Já ouvi essa expressão muitas vezes na minha curta vida: "Nossa, Vinícius, você é magro de ruim", eu ouvia do interlocutor após comer uma porção considerável. Pois parece que agora me tornei finalmente uma boa pessoa. Porque nunca estive tão gordo na minha vida.
A verdade é que também nunca fui, assim, magro. Nunca estive em perfeita forma. Meu abdome sempre esteve muito, muito longe de ser um tanquinho. Mas, dois anos vivendo na Itália, e alguns meses morando fora de casa, em um hotel, numa cidade onde a maior diversão é comer, contribuíram para meu considerável aumento de peso. Minha amiga Camila já disse uma vez que eu tinha "alma de gordo", quando disse que a melhor coisa da Itália não era Roma, Pisa, Coliseu, Vaticano, nada disso... era o sorvete - e pra quem conhece, sabe que isso é verdade. Bem, agora não é só minha alma que é gorda.
Claro, claro, não estou tão gordo assim. 69 quilos, um metro e setenta e quatro. IMC 22,8 - teoricamente estou no meu peso ideal. Mas quando olho no espelho, me espanto. Como cheguei a este ponto? Agora é hora de emagrecer. Tomei esta drástica resolução.
Emagrecer é difícil. Nunca imaginei. O sacrifício de ficar sem comer doces e beber coca-cola é muito grande. Mas, na teoria, vale a pena. Vamos ver. Por enquanto estou resistindo bem. Cortei coca cola e chocolates. Estou jantando salada praticamente todo dia. E olha que eu nunca gostei de salada. Frituras, gorduras, etc., tudo cortado.

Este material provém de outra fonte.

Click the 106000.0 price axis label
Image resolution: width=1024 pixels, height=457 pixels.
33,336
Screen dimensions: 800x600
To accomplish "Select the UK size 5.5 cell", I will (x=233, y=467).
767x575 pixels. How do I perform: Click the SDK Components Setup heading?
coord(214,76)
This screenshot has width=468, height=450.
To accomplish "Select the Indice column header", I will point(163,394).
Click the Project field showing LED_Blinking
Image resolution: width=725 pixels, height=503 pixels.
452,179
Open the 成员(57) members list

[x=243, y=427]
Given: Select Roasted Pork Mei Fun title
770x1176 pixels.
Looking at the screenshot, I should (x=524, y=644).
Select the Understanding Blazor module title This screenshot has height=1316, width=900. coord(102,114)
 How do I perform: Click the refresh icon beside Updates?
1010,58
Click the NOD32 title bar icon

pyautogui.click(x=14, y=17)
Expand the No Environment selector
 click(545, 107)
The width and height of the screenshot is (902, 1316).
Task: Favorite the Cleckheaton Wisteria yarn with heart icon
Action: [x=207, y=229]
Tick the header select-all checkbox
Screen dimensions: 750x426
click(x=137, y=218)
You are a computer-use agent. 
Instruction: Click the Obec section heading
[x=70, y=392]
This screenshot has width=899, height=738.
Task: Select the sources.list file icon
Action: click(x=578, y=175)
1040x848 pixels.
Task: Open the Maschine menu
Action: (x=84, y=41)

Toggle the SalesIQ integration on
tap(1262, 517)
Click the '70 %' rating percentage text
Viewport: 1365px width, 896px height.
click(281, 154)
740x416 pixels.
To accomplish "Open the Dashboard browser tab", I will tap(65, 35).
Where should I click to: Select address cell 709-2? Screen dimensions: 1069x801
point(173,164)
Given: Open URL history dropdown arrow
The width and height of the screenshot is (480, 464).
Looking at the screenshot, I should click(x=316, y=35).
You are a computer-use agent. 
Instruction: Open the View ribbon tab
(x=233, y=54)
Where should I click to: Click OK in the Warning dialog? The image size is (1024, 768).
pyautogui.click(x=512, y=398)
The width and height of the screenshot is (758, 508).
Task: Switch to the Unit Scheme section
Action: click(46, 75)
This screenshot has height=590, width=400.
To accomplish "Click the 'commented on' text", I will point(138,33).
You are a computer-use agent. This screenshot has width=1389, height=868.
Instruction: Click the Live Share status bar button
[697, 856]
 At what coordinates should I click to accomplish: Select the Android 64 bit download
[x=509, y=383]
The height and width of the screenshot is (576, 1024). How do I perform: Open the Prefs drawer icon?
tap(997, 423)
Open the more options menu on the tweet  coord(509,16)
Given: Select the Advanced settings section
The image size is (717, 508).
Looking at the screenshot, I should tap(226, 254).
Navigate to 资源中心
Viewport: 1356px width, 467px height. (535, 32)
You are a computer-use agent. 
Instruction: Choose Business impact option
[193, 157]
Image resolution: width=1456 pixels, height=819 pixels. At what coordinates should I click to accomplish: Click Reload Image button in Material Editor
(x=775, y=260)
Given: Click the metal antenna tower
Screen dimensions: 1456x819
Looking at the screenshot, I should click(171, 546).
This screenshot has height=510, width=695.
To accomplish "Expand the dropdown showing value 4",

Academia diariamente. Acabei de voltar da natação. Amanhã é dia de correr. E assim vou vivendo.
Resta saber por quanto tempo eu vou aguentar esta tortura. O ideal seria continuar com a "reeducação" mais radical até perder a barriga, e depois disso, manter o ritmo, reduzir a quantidade de comida, mas uma vez ou outra me permitir alguma gulodice. Aguardem cenas do próximo capítulo.